Segment Start: DATA FOR THIS TASK

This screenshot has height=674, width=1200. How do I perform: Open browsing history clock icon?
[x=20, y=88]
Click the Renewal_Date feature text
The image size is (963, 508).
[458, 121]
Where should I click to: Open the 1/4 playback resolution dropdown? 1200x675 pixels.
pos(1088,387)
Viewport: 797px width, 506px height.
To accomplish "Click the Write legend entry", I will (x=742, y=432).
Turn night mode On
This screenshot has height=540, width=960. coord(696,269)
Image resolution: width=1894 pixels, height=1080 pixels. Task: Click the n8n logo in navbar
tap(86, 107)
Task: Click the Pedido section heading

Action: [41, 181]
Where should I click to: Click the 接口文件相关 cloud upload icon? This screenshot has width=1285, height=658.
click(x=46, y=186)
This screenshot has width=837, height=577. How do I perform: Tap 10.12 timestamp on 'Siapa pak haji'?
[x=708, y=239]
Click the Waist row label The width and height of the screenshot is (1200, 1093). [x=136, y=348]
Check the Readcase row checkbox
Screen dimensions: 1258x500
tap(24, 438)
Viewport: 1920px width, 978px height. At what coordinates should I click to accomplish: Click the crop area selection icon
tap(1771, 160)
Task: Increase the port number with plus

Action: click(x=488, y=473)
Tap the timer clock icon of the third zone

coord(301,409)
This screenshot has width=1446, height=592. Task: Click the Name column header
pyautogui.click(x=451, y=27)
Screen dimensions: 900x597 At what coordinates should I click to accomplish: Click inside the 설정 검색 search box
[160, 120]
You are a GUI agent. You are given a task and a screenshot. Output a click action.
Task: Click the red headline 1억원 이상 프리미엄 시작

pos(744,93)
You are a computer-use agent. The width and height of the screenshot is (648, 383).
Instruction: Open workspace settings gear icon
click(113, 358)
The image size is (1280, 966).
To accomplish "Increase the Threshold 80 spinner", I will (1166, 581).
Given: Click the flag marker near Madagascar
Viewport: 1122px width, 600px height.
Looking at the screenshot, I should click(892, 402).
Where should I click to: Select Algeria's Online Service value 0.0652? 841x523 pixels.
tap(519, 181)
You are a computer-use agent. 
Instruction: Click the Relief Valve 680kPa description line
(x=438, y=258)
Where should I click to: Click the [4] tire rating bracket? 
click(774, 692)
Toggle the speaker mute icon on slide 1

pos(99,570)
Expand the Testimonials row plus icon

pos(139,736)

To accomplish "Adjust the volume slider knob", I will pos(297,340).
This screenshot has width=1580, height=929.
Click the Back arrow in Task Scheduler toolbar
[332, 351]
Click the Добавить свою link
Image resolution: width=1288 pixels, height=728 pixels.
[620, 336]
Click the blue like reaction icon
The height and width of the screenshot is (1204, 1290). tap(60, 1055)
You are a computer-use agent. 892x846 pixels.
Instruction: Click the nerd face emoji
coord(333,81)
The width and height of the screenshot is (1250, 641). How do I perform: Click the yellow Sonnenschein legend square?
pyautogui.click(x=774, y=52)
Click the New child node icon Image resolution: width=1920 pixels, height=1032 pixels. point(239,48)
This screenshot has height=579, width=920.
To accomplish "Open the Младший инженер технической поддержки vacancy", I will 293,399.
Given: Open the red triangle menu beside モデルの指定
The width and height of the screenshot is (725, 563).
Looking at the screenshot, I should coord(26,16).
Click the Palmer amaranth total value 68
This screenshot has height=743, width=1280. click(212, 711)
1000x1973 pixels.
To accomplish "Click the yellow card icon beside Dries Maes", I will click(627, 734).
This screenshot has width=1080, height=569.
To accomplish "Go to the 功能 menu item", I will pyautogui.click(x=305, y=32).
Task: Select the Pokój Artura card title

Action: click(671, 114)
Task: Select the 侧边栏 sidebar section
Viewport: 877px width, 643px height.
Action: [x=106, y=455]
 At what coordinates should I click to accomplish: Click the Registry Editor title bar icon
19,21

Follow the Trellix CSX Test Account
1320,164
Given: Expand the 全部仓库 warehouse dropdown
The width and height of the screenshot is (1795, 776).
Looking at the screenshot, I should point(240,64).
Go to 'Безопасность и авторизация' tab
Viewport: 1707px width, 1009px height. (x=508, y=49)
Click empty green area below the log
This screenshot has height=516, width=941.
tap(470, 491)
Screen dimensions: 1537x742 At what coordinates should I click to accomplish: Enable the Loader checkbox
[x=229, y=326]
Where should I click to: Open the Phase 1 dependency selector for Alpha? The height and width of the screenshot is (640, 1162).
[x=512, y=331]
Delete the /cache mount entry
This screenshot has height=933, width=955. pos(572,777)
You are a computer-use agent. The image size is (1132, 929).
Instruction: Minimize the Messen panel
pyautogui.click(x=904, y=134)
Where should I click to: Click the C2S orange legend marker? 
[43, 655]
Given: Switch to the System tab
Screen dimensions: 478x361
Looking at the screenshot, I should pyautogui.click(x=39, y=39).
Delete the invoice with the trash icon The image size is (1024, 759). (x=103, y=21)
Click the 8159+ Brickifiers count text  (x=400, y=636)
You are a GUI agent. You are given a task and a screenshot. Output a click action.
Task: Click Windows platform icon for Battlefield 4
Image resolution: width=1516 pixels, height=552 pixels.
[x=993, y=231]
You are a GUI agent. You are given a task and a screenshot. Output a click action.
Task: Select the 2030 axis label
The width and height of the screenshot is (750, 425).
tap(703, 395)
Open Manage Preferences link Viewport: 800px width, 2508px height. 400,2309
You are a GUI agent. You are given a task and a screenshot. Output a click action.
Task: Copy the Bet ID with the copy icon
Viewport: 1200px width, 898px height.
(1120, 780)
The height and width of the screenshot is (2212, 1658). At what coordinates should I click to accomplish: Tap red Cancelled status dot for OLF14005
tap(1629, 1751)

Segment End: DATA FOR THIS TASK

■ **REQUIREMENT**
Filter the data above by the word "beside" and copy every line that matches.

■ **TASK ANSWER**
Given: Open the red triangle menu beside モデルの指定
To accomplish "Click the yellow card icon beside Dries Maes", I will click(627, 734).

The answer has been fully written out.